Assignment #05#

numpy and matplotlib are two fundamental pillars of the scientific python stack. You will find numerous tutorials for both libraries online. I am asking you to learn the basics of both tools by yourself, at the pace that suits you. I can recommend these two tutorials:

They can be quite long if you are new to numpy - I’m not asking to do them all today! Sections 1.4.1.1 to 1.4.1.5 in the numpy tutorial should get you enough information for today’s assignments, or you can try without it and learn on the fly - your choice!
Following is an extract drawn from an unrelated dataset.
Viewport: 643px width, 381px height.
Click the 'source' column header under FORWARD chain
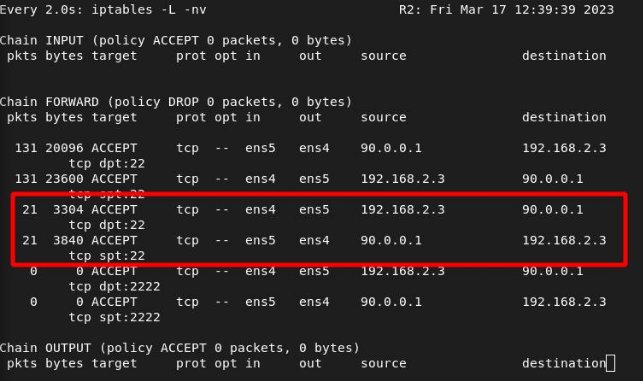point(383,118)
Exercise #05-01: numpy cycles#

Monthly averages of temperature data at Innsbruck can be downloaded from this lecture’s github via:

from urllib.request import Request, urlopen
import json

# Parse the given url
url = 'https://raw.githubusercontent.com/fmaussion/scientific_programming/master/data/innsbruck_temp.json'
req = urlopen(Request(url)).read()
# Read the data
inn_data = json.loads(req.decode('utf-8'))

(original data obtained from NOAA’s Global Surface Summary of the Day)

Explore the inn_data variable. What is the type of “inn_data”, and of the data it contains? Convert the data series to numpy arrays.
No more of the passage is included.